It was only two years later, after repeated complaints by a local youth project, that the charges were picked up again, culminating in Operation Span and the conviction of nine Asian men for child sexual offenses in 2012. At the same time as hailing the convictions as “a fantastic result for British justice,” Greater Manchester Police, under significant public pressure, launched an internal investigation into why the allegations had not been investigated properly when they were first made.
That report took nearly four years to be made public, in 2015. Greater Manchester Police admitted misconduct, and several officers were named, but not a single one was subject to disciplinary action. The report took so long to emerge because it had to be redrafted several times, for reasons unknown. It was also redacted to protect the identities of the victims.
Grooming gangs were back in the British news in 2017, with reports of a shocking rise in their numbers and activities in the Greater Manchester Region. The number of suspected paedophiles in the area had doubled in a period of three years, reports of grooming had quadruped, and it was taking up to five months for the police to investigate incidents of online child abuse, according to newspapers.
The Betrayed Girls, a BBC documentary on abuse in northern towns like Rochdale and Oldham, also aired that year. The documentary featured testimony from victims and individuals involved with the police and social services, and pointed to wide-ranging failures by the police and child-protective services to take accusations of grooming gangs seriously. In response to the documentary, Manchester Mayor Andy Burnham commissioned a new investigation into Operation Span and Greater Manchester Police’s handling of grooming-gang cases going right back to the early 2000s.
The results of that investigation have finally been released, and they fully substantiate the litany of accusations put forward in The Betrayed Girls. Despite everything the British public has already heard about grooming gangs—including the hideous story of Charlene Downes, who may have been chopped up by her abusers and sold as kebab meat—the report still makes for shocking reading. Most shocking of all the betrayals on display is that of Victoria Agoglia, a 15-year-old girl who reported to the police that she was being abused under the influence of drugs and alcohol. As in so many other cases, the police failed to intervene, but this time the victim was murdered, injected with a lethal dose of heroin by one of her abusers. Scarcely less appalling is the case of Child 44, who had an aborted child taken from her by police without her consent, which was then lost in a freezer. Child 41’s reports of abuse were discarded because the police believed she was a “willing participant.” I could go on. A catalogue of horrors and gross dereliction of duty.
It’s now clear, beyond a shadow of a doubt, that the institutional failures of the Greater Manchester Police and local authorities allowed the grooming gangs in Greater Manchester to continue operating and to grow, even after the conclusion of Operation Span and its “fantastic result for British justice.” By refusing to give credence to a multitude of plausible allegations, the investigation claims, as many as 96 known groomers were let off the hook and have probably continued to rape and abuse teenage white girls. I suspect the number is far, far greater than that.

■ ■ ■ ■ ■

GIVEN PROBLEM A: Reproduce the rows verbatim, beginning with the row that contains "Task: Click the person icon beside Sutinen" and ending with the row that contains "[x=13, y=29]".

Records from a dataset
■ ■ ■ ■ ■

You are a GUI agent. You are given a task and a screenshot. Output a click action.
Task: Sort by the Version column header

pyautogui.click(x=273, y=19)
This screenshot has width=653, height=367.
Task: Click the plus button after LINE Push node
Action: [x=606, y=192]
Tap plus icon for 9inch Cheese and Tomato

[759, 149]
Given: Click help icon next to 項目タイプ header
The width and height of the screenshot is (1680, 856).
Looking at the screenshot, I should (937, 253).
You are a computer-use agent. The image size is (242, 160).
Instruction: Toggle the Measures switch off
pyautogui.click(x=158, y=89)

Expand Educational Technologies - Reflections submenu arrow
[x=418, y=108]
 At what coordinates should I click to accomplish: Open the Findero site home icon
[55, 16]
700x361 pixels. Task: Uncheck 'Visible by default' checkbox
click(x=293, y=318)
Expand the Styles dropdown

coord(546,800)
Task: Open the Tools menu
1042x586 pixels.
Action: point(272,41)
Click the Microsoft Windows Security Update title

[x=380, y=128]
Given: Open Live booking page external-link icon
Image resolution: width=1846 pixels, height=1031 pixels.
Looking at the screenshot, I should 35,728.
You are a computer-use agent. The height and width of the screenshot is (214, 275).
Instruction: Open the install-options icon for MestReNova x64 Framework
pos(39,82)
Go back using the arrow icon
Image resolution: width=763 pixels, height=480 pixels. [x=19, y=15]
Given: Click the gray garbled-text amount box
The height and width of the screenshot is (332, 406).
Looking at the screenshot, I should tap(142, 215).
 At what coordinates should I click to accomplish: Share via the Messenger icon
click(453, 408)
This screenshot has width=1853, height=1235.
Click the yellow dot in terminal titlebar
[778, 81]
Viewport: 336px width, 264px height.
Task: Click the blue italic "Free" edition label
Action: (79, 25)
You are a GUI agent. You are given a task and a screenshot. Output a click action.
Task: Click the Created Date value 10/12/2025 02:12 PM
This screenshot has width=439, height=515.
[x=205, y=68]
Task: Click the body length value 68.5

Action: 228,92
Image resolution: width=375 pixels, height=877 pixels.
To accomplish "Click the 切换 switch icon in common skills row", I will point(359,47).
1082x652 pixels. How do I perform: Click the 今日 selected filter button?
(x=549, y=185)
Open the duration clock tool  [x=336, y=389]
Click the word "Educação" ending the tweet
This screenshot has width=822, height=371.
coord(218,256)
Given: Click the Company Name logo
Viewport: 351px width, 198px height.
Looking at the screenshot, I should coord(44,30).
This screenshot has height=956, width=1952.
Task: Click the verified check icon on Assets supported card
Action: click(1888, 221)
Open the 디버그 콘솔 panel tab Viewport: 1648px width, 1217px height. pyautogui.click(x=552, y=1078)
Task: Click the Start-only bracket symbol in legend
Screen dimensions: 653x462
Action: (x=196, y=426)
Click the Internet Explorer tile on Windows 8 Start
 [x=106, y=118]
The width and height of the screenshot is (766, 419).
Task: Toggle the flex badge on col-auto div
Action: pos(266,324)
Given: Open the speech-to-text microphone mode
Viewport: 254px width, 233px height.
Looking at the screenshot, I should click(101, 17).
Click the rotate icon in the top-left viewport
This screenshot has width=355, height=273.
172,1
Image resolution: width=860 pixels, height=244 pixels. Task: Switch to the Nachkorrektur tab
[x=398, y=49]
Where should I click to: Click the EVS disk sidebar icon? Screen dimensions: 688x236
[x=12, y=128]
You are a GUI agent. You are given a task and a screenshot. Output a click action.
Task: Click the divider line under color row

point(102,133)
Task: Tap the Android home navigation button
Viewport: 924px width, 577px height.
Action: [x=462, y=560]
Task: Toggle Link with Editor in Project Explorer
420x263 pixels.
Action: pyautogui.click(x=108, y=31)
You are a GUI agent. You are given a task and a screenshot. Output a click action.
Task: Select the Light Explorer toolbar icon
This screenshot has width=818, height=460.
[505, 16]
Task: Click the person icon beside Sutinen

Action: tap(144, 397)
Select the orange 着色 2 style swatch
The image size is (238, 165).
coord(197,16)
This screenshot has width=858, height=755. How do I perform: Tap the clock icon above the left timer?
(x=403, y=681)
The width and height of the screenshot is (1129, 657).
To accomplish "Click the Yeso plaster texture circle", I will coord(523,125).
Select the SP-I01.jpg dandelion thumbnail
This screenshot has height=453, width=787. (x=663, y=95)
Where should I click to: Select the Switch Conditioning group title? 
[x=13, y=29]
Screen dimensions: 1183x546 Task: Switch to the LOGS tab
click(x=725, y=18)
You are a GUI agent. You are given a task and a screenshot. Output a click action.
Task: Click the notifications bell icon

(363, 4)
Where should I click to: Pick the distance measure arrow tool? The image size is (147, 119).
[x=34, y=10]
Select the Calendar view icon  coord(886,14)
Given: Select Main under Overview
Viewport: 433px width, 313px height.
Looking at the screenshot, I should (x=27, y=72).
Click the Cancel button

■ ■ ■ ■ ■

GIVEN PROBLEM B:
Answer the following from the passage on the Greater Manchester grooming-gang investigations:
(i) In what year were nine men convicted following Operation Span?
(ii) Who commissioned a new investigation in response to The Betrayed Girls?
(iii) According to the investigation, how many known groomers were let off the hook?

TASK SOLUTION A:
Task: Click the person icon beside Sutinen

Action: tap(144, 397)
Select the orange 着色 2 style swatch
The image size is (238, 165).
coord(197,16)
This screenshot has width=858, height=755. How do I perform: Tap the clock icon above the left timer?
(x=403, y=681)
The width and height of the screenshot is (1129, 657).
To accomplish "Click the Yeso plaster texture circle", I will coord(523,125).
Select the SP-I01.jpg dandelion thumbnail
This screenshot has height=453, width=787. (x=663, y=95)
Where should I click to: Select the Switch Conditioning group title? 
[x=13, y=29]

TASK SOLUTION B:
(i) 2012
(ii) Manchester Mayor Andy Burnham
(iii) As many as 96